The bump-head sunfish, also known as the southern sunfish or the Ramsay’s sunfish, is a fish belonging to the family Molidae, the heaviest and most distinctive of all bony fishes.
This species occurs in the southwest Pacific, especially around Australia and New Zealand, and the southeast Pacific around Chile.
The bump-head sunfish has a flat and round body, large fins, a relatively small mouth and its teeth fused into a parrot-like beak. It can reach up to 3.3 m (11 feet) in length and 2,300 kg in mass.
“The sunfish from the family Molidae has attracted international interest because of their unique shape and large size,” said Kerryn Parkinson, a researcher with the Australian Museum.
“These beautiful giants of the sea are found worldwide in the open ocean of tropical and temperate seas.”

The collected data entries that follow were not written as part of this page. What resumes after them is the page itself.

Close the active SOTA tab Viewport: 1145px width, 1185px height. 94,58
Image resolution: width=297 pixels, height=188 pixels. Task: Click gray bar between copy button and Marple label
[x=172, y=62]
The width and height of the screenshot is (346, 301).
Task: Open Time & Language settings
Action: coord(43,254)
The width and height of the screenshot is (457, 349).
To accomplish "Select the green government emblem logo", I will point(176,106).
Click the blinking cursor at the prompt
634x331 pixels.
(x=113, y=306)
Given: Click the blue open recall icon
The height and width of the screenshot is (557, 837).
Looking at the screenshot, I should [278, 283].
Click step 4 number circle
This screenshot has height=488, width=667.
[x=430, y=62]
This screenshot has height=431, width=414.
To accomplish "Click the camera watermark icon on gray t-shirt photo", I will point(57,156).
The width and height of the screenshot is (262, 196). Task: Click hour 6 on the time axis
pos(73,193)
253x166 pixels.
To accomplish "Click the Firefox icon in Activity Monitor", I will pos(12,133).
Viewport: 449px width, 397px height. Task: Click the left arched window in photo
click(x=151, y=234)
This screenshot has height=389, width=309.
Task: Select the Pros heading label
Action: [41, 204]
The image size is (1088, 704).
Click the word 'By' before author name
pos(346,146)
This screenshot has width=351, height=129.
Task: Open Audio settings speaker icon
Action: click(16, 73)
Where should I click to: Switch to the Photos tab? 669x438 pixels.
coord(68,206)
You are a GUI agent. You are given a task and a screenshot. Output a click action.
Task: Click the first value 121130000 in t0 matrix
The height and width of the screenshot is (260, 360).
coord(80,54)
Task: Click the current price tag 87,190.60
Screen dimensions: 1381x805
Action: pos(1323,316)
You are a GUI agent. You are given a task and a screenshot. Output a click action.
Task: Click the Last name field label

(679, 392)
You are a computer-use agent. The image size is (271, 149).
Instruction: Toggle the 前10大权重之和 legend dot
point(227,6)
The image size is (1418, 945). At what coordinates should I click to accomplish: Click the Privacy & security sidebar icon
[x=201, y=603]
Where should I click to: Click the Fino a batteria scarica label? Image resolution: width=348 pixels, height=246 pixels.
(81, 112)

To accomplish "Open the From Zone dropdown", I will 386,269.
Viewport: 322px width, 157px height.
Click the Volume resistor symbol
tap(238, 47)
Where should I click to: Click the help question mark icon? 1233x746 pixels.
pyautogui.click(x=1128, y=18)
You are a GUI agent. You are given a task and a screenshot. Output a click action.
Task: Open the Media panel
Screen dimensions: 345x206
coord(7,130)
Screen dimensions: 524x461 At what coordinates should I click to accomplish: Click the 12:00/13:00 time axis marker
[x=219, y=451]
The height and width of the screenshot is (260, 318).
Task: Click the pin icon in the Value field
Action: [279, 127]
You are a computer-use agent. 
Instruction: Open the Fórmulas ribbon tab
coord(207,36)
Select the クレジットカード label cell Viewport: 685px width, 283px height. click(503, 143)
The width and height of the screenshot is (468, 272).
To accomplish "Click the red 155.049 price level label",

“The classification of the species from the genus Mola has long been confused, despite the large amount of interest these fishes create.”
“This is mainly due to their rare occurrence to scientists, and difficulties in preserving them for research.”
The scientists analyzed sunfish larvae collected off the Australian coast in 2017 by the CSIRO RV Investigator.
“Larval fishes often look nothing like their adult form — and for sunfish larvae none of the features used to identify the adult sunfish are visible or relevant in the minute larval specimens — making the identification particularly hard,” said Marianne Nyegaard, a sunfish expert at the Auckland War Museum.
The team extracted and analyzed DNA from a tiny (approximately 5 mm in length) larval specimen.
“The DNA sequence from the specimen was compared to reference data generated by our international collaborators,” said Andrew King, a researcher from the Australian Museum.
“Differences in the genetic code are analyzed statistically to differentiate between the species.”
“A clear match from the sequence was identified with samples from an adult bump-head sunfish.”
The sunfish hold the record of the highest potential fecundity of any vertebrate — 300 million ova in a 1.5-m- (5-foot) long female ocean sunfish (Mola mola).
“Given sunfish are so incredibly fecund, it is an enigma why their eggs have never been found in the wild, and why sunfish larvae are so few and far between — where are they?” Nyegaard said.
“A genetic identification of one of these larvae is incredibly important but only one step on the long journey towards describing the early ontogeny of all three Mola species — an endeavor which will require global collaboration.”
“If we want to protect these marine giants we need to understand their whole life history and that includes knowing what the larvae look like and where they occur.”
“These raw data can give us answers to questions about little known or rare species and provide information about their conservation and management,” said Professor Kris Helgen, chief scientist and director of the Australian Museum Research Institute.